# Task statement
Print all of the following items word for word, without changing anything.

# Record list
** Start **

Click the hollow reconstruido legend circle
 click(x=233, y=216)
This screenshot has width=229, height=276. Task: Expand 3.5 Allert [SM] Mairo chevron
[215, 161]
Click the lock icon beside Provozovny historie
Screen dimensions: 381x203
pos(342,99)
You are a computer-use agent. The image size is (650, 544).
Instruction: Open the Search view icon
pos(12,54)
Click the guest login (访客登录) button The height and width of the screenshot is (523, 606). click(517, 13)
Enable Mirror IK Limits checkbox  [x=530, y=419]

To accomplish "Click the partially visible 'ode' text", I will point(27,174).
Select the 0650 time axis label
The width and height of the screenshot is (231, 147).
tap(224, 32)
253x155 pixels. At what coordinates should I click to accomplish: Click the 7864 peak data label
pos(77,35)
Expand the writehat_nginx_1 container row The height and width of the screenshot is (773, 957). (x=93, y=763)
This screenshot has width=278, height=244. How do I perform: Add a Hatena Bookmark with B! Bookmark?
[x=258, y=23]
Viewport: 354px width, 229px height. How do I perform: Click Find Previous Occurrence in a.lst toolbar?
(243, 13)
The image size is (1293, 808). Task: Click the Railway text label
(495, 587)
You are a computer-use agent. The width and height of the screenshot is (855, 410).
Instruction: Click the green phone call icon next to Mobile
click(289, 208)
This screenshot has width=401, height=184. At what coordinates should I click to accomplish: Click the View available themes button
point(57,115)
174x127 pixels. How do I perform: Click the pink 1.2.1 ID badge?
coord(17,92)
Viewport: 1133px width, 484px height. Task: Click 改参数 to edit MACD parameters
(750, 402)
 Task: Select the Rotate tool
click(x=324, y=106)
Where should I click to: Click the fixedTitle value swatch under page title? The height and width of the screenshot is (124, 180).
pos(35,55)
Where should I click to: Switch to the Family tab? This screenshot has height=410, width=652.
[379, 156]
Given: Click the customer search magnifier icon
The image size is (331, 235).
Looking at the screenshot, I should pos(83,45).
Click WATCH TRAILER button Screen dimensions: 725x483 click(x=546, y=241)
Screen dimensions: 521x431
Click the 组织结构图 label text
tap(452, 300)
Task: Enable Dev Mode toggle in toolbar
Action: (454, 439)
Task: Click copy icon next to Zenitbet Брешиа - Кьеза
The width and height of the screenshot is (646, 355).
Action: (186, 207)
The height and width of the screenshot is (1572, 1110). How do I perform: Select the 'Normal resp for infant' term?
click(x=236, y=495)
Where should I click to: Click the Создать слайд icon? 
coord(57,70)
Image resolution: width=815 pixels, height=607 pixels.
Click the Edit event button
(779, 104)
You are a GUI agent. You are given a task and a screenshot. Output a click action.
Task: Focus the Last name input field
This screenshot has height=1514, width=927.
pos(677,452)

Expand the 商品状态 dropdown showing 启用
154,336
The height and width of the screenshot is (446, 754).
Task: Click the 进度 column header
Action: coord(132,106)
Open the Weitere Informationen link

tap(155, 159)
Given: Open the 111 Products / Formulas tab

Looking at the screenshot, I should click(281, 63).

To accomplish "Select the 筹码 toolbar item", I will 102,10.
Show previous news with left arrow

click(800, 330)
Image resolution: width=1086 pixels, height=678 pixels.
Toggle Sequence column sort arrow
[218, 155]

** End **

# Written solution
Click the hollow reconstruido legend circle
 click(x=233, y=216)
This screenshot has width=229, height=276. Task: Expand 3.5 Allert [SM] Mairo chevron
[215, 161]
Click the lock icon beside Provozovny historie
Screen dimensions: 381x203
pos(342,99)
You are a computer-use agent. The image size is (650, 544).
Instruction: Open the Search view icon
pos(12,54)
Click the guest login (访客登录) button The height and width of the screenshot is (523, 606). click(517, 13)
Enable Mirror IK Limits checkbox  [x=530, y=419]

To accomplish "Click the partially visible 'ode' text", I will point(27,174).
Select the 0650 time axis label
The width and height of the screenshot is (231, 147).
tap(224, 32)
253x155 pixels. At what coordinates should I click to accomplish: Click the 7864 peak data label
pos(77,35)
Expand the writehat_nginx_1 container row The height and width of the screenshot is (773, 957). (x=93, y=763)
This screenshot has width=278, height=244. How do I perform: Add a Hatena Bookmark with B! Bookmark?
[x=258, y=23]
Viewport: 354px width, 229px height. How do I perform: Click Find Previous Occurrence in a.lst toolbar?
(243, 13)
The image size is (1293, 808). Task: Click the Railway text label
(495, 587)
You are a computer-use agent. The width and height of the screenshot is (855, 410).
Instruction: Click the green phone call icon next to Mobile
click(289, 208)
This screenshot has width=401, height=184. At what coordinates should I click to accomplish: Click the View available themes button
point(57,115)
174x127 pixels. How do I perform: Click the pink 1.2.1 ID badge?
coord(17,92)
Viewport: 1133px width, 484px height. Task: Click 改参数 to edit MACD parameters
(750, 402)
 Task: Select the Rotate tool
click(x=324, y=106)
Where should I click to: Click the fixedTitle value swatch under page title? The height and width of the screenshot is (124, 180).
pos(35,55)
Where should I click to: Switch to the Family tab? This screenshot has height=410, width=652.
[379, 156]
Given: Click the customer search magnifier icon
The image size is (331, 235).
Looking at the screenshot, I should pos(83,45).
Click WATCH TRAILER button Screen dimensions: 725x483 click(x=546, y=241)
Screen dimensions: 521x431
Click the 组织结构图 label text
tap(452, 300)
Task: Enable Dev Mode toggle in toolbar
Action: (454, 439)
Task: Click copy icon next to Zenitbet Брешиа - Кьеза
The width and height of the screenshot is (646, 355).
Action: (186, 207)
The height and width of the screenshot is (1572, 1110). How do I perform: Select the 'Normal resp for infant' term?
click(x=236, y=495)
Where should I click to: Click the Создать слайд icon? 
coord(57,70)
Image resolution: width=815 pixels, height=607 pixels.
Click the Edit event button
(779, 104)
You are a GUI agent. You are given a task and a screenshot. Output a click action.
Task: Focus the Last name input field
This screenshot has height=1514, width=927.
pos(677,452)

Expand the 商品状态 dropdown showing 启用
154,336
The height and width of the screenshot is (446, 754).
Task: Click the 进度 column header
Action: coord(132,106)
Open the Weitere Informationen link

tap(155, 159)
Given: Open the 111 Products / Formulas tab

Looking at the screenshot, I should click(281, 63).

To accomplish "Select the 筹码 toolbar item", I will 102,10.
Show previous news with left arrow

click(800, 330)
Image resolution: width=1086 pixels, height=678 pixels.
Toggle Sequence column sort arrow
[218, 155]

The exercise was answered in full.